Given a set of objects (e.g. rows of a table) with scores given by different scoring methods (e.g. columns), how to rank the objects? This problem is known in the literature as the rank aggregation problem.
The problem is trivial when there is only one score for each object (one column), but ranking objects on the basis of multiple (conflicting) scores is challenging. This package provides algorithms to aggregate multiple scores stored in a tabular format (see Tables.jl) into a final rank vector.

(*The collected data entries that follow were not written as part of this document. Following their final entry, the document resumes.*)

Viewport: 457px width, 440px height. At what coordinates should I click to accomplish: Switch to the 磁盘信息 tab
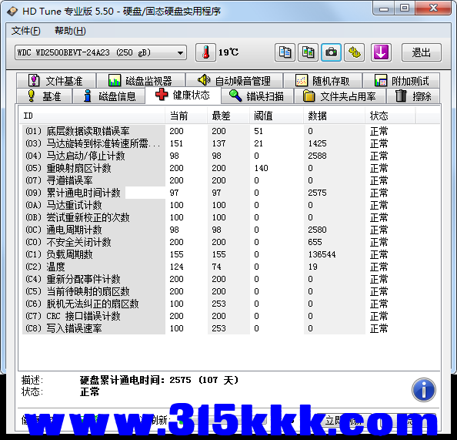[x=109, y=96]
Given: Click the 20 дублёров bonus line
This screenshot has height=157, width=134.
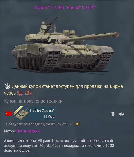Looking at the screenshot, I should [x=43, y=124].
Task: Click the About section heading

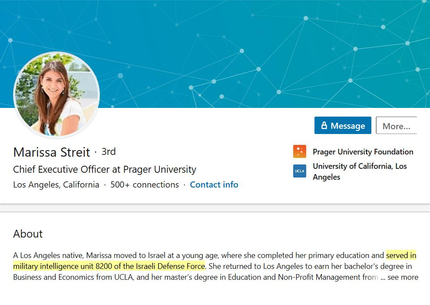Action: [28, 234]

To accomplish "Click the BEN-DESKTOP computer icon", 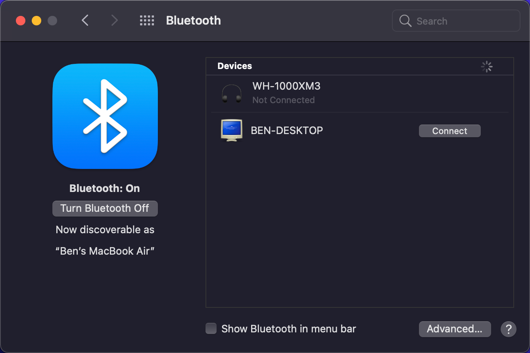I will pos(231,130).
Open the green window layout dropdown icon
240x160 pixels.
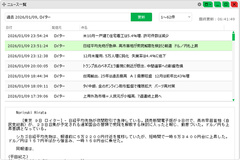click(x=208, y=4)
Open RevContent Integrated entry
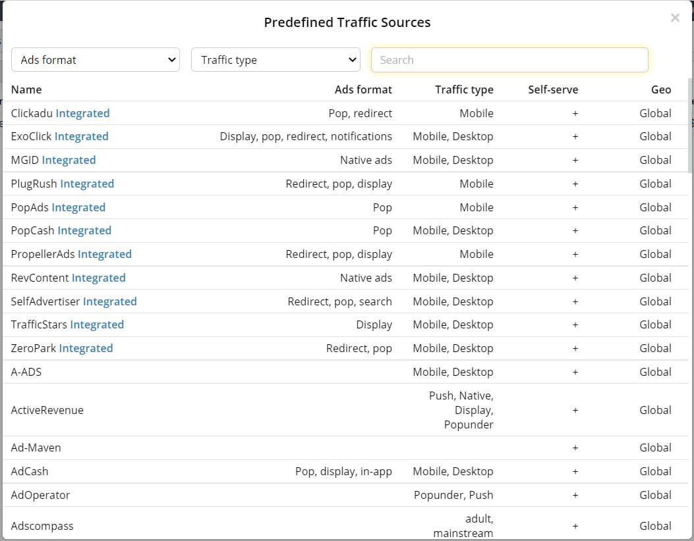The height and width of the screenshot is (541, 694). [x=68, y=278]
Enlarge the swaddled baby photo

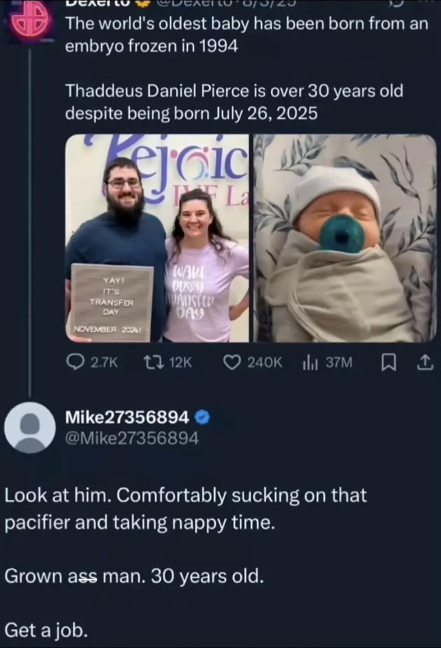[345, 238]
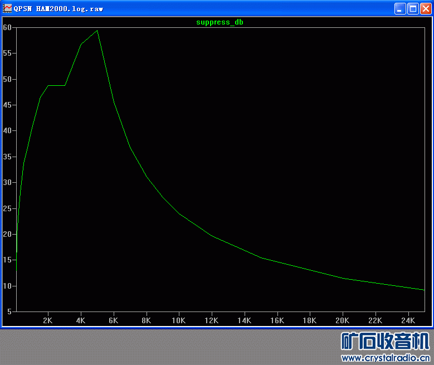434x365 pixels.
Task: Click the 10K label on horizontal axis
Action: click(178, 320)
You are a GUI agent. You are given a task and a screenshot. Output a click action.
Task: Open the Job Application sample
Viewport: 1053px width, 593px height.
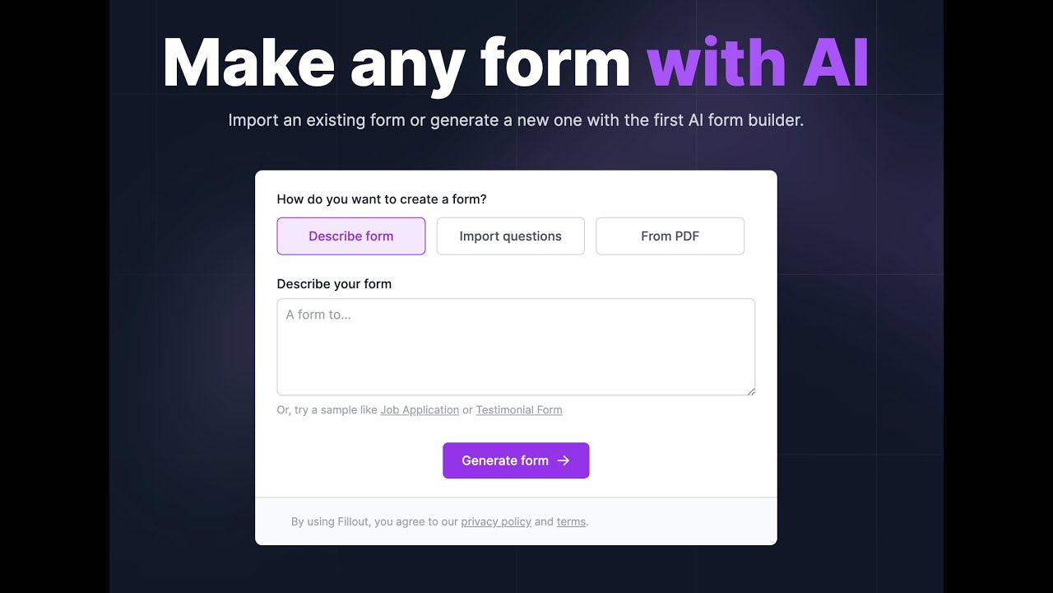click(420, 410)
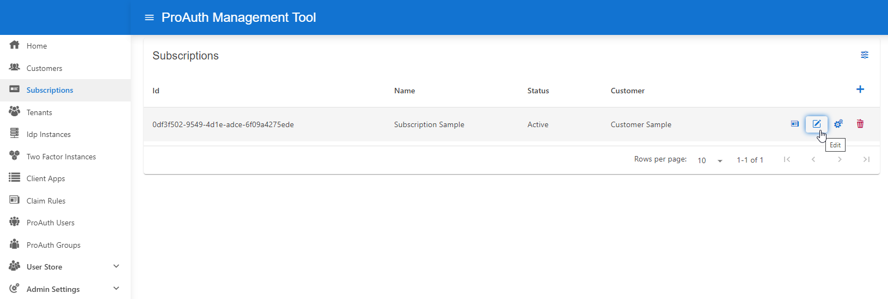The width and height of the screenshot is (888, 299).
Task: Expand the User Store menu
Action: 116,266
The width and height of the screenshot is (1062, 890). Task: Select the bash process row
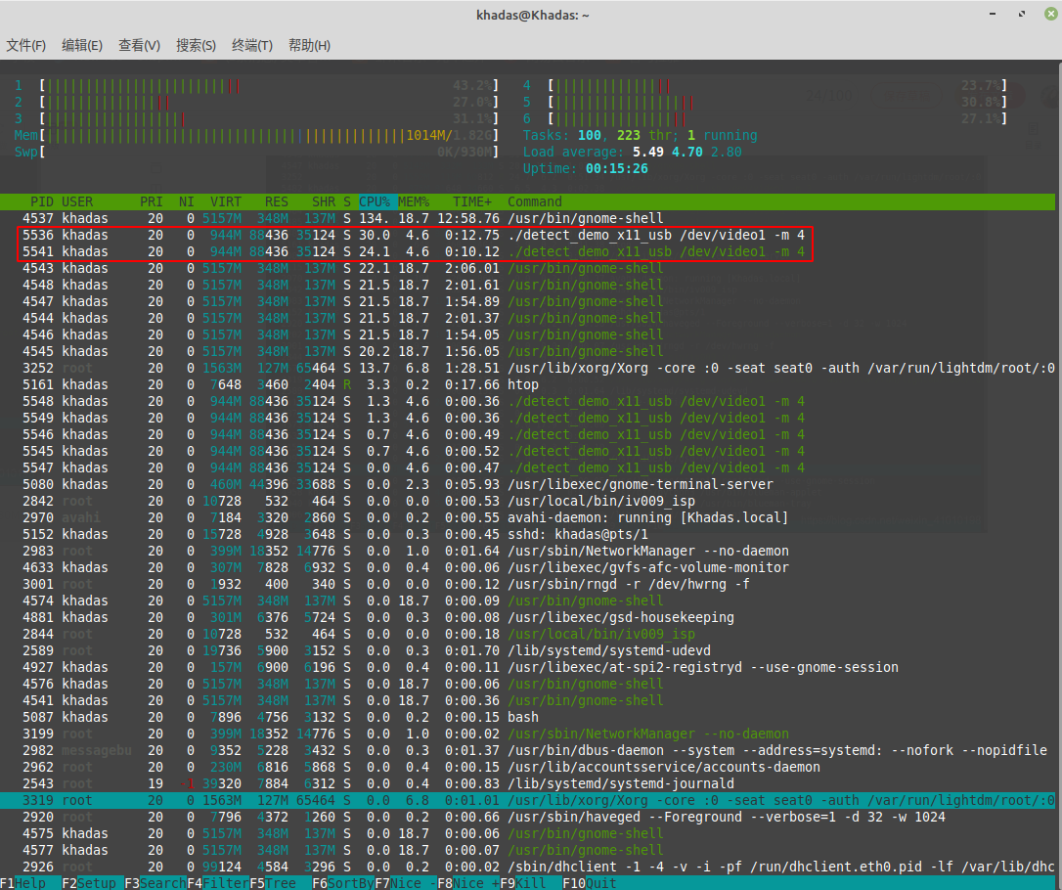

Get the latest stable release with Julia's package manager:
] add RankAggregation
Given a table with scores score1
and score2
for objects a
, b
, and c
:
julia> using DataFrames
julia> using RankAggregation
julia> objects = DataFrame(object=[:a,:b,:c], score1=[0.9, 0.7, 0.5], score2=[0.8, 0.9, 0.4])
3×3 DataFrame
│ Row │ object │ score1 │ score2 │
│ │ Symbol │ Float64 │ Float64 │
├─────┼────────┼─────────┼─────────┤
│ 1 │ a │ 0.9 │ 0.8 │
│ 2 │ b │ 0.7 │ 0.9 │
│ 3 │ c │ 0.5 │ 0.4 │
rank the objects using:
julia> rank(objects, :score1)
3-element Array{Int64,1}:
1
2
3
julia> rank(objects, :score2)
3-element Array{Int64,1}:
2
1
3
julia> rank(objects, (:score1,:score2))
3-element Array{Int64,1}:
1
2
3
Optionally, specify the aggregation method:
julia> rank(objects, (:score1,:score2), TauModel())
3-element Array{Int64,1}:
1
2
3
and the reverse option:
julia> rank(objects, (:score1,:score2), rev=true)
3-element Array{Int64,1}:
3
2
1
Method | References |
---|---|
TauModel |
Journel 2002. Combining Knowledge From Diverse Sources: An Alternative to Traditional Data Independence Hypotheses. |
Contributions are very welcome, as are feature requests and suggestions.
Please open an issue if you encounter any problems.